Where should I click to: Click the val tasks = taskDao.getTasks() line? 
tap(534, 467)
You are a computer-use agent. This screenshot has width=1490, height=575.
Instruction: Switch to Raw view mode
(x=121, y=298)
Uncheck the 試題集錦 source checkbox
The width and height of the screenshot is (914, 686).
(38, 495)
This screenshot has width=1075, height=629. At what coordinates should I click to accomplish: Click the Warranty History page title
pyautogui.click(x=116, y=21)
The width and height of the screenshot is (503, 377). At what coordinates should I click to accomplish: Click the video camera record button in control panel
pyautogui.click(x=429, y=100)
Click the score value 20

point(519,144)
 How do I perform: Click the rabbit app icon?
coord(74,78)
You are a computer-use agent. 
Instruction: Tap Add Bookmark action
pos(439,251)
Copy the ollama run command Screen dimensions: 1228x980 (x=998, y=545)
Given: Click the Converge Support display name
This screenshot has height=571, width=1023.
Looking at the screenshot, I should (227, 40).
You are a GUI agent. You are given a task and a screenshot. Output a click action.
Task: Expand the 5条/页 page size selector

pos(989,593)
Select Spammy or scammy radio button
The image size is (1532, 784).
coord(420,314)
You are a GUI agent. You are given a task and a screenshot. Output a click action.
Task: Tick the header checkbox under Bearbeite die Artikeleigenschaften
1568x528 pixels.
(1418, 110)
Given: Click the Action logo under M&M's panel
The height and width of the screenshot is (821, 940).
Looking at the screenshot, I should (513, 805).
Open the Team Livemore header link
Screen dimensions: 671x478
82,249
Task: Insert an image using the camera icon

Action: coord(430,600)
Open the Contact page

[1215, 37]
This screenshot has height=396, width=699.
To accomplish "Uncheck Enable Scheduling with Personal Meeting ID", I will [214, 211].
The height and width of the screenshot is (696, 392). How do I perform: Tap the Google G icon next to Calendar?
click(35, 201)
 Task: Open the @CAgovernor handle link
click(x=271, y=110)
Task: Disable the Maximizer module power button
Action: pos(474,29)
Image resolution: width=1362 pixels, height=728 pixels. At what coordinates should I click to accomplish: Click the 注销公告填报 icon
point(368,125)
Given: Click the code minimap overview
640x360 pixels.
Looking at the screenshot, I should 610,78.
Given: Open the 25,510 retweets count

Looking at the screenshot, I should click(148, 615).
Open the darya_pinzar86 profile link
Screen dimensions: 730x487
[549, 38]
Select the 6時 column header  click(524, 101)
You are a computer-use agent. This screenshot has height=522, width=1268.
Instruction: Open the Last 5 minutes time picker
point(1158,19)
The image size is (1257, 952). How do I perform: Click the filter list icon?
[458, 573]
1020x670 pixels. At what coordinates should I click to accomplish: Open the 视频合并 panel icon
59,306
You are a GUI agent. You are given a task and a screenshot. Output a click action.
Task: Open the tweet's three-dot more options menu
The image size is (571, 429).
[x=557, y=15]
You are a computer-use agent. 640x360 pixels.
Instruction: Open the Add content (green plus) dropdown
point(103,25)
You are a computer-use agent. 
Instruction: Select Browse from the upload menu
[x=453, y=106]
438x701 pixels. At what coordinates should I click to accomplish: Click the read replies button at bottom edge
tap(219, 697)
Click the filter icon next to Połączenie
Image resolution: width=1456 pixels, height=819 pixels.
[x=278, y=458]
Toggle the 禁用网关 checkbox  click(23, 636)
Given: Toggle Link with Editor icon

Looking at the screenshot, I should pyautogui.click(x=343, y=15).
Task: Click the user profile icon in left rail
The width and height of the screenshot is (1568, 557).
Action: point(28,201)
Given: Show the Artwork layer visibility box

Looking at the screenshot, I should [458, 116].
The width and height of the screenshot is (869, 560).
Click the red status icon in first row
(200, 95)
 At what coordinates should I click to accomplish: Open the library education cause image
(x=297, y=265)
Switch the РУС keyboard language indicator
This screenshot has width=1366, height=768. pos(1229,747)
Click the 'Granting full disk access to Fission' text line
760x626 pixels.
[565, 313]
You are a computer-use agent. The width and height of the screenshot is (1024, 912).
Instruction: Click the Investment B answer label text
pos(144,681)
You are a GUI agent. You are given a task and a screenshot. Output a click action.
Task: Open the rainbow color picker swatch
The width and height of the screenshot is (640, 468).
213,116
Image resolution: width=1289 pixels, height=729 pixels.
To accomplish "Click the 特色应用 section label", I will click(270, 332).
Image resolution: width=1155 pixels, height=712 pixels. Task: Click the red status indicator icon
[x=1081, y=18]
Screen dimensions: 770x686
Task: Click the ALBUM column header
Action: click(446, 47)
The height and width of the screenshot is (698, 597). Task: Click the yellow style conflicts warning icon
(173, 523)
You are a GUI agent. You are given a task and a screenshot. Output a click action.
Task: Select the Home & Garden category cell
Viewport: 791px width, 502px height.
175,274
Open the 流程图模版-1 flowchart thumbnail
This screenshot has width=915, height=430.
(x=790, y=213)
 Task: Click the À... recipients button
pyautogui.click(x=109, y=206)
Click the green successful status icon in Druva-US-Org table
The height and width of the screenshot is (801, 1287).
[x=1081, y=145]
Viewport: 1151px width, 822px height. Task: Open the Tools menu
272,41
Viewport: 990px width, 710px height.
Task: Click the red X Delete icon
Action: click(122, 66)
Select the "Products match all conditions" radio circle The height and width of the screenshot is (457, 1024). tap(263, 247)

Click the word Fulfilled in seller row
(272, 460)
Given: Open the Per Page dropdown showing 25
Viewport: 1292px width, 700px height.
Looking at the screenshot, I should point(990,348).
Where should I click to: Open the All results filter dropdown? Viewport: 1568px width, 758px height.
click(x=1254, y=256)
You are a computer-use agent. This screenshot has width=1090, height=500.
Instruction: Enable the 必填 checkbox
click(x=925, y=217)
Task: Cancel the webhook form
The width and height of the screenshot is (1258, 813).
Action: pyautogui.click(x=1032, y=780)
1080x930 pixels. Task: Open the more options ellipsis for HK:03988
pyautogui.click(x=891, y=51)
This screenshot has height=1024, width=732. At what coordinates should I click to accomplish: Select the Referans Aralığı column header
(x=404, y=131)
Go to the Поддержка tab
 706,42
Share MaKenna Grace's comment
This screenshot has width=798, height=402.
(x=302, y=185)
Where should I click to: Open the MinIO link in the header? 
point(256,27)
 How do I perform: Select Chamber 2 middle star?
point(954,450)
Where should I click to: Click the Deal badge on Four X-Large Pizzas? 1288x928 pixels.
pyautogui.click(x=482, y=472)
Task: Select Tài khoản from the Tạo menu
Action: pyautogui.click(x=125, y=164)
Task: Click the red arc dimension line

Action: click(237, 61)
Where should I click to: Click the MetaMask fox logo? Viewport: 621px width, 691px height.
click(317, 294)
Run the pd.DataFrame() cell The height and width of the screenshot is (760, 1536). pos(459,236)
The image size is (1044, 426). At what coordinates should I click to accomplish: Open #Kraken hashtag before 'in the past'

● ● ● ●

- _TASK INSTRUCTIONS_
For the lines above, output exactly those from the line containing "The width and height of the screenshot is (1258, 813)." through the line containing "Run the pd.DataFrame()", and skip the others.

- _SOLUTION FOR THIS EXERCISE_
The width and height of the screenshot is (1258, 813).
Action: pyautogui.click(x=1032, y=780)
1080x930 pixels. Task: Open the more options ellipsis for HK:03988
pyautogui.click(x=891, y=51)
This screenshot has height=1024, width=732. At what coordinates should I click to accomplish: Select the Referans Aralığı column header
(x=404, y=131)
Go to the Поддержка tab
 706,42
Share MaKenna Grace's comment
This screenshot has width=798, height=402.
(x=302, y=185)
Where should I click to: Open the MinIO link in the header? 
point(256,27)
 How do I perform: Select Chamber 2 middle star?
point(954,450)
Where should I click to: Click the Deal badge on Four X-Large Pizzas? 1288x928 pixels.
pyautogui.click(x=482, y=472)
Task: Select Tài khoản from the Tạo menu
Action: pyautogui.click(x=125, y=164)
Task: Click the red arc dimension line

Action: click(237, 61)
Where should I click to: Click the MetaMask fox logo? Viewport: 621px width, 691px height.
click(317, 294)
Run the pd.DataFrame() cell The height and width of the screenshot is (760, 1536). pos(459,236)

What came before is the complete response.